---------- Data supplied ----------
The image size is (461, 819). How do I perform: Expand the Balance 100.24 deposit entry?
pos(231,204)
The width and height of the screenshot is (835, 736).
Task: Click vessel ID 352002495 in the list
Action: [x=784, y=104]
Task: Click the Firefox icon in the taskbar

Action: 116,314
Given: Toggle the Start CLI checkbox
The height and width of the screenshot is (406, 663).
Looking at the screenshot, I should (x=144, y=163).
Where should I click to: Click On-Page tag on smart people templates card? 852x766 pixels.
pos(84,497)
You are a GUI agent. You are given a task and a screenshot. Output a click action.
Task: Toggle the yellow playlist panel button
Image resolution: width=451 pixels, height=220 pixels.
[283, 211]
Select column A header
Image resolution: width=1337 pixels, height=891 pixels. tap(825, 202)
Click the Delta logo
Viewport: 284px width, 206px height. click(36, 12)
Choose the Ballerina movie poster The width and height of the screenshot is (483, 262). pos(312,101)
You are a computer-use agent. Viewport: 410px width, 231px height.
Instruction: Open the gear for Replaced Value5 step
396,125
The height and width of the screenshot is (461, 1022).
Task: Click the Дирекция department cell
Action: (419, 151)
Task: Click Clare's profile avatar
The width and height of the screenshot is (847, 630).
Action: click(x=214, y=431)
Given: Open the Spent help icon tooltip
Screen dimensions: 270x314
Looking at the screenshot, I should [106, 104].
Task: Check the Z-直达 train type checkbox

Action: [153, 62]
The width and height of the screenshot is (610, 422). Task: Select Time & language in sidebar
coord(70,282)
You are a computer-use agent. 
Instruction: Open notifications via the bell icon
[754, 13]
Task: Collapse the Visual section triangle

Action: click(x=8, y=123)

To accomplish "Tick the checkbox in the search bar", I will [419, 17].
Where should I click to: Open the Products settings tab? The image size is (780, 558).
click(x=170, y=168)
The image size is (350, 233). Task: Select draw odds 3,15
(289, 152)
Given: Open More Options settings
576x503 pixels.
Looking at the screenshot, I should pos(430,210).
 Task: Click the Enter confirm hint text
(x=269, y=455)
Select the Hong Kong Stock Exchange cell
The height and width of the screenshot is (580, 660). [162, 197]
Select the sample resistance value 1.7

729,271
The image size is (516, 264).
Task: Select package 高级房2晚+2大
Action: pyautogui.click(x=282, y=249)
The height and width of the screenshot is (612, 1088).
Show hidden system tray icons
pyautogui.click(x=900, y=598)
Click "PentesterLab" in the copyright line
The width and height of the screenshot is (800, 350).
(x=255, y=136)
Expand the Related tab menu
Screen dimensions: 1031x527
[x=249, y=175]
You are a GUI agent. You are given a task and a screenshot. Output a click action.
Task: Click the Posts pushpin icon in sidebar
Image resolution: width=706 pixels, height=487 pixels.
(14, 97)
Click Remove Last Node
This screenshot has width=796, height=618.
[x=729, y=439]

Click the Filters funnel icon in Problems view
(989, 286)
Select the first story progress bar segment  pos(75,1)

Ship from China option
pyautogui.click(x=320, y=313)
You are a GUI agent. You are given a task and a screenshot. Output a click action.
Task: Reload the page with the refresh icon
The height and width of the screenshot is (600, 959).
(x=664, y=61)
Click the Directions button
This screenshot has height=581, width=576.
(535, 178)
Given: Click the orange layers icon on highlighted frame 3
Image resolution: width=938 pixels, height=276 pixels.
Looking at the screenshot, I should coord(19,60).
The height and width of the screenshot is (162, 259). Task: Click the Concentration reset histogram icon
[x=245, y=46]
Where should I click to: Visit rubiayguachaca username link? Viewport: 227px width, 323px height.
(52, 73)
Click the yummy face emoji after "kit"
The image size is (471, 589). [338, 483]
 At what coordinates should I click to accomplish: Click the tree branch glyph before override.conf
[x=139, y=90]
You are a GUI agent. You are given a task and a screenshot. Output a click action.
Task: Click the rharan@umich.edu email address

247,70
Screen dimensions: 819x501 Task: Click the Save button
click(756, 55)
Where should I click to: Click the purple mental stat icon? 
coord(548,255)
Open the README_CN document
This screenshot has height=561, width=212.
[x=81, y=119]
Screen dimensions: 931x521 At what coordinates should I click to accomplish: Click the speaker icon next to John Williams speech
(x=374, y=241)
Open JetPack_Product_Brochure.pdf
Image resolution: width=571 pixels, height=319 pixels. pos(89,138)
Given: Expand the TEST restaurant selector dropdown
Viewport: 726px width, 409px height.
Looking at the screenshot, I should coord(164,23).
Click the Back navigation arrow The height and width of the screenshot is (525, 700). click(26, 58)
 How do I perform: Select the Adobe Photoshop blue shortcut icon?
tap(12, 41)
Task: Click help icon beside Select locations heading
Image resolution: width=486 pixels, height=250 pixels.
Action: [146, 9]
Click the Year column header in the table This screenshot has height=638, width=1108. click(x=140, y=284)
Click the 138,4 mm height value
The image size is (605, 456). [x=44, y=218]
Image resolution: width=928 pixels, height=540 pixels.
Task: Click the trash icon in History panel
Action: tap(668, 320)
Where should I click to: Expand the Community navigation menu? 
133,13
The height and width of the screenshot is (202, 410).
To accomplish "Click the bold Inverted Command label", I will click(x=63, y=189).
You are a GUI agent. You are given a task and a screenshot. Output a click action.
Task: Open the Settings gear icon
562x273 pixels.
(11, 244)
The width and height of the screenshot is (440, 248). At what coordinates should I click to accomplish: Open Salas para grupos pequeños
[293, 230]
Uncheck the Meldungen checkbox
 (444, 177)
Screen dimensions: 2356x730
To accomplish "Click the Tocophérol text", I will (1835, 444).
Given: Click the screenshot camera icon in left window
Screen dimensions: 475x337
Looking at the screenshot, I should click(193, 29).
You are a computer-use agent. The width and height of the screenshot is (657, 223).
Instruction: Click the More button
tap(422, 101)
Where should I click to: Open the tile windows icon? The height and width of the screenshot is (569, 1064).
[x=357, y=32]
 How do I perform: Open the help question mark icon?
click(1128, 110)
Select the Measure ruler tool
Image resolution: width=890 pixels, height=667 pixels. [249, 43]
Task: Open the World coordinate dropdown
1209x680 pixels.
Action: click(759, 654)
----------
Your task: Where does the word "dropdown" appear in the listing? List each line that holds it.

The answer:
Given: Expand the TEST restaurant selector dropdown
Task: Open the World coordinate dropdown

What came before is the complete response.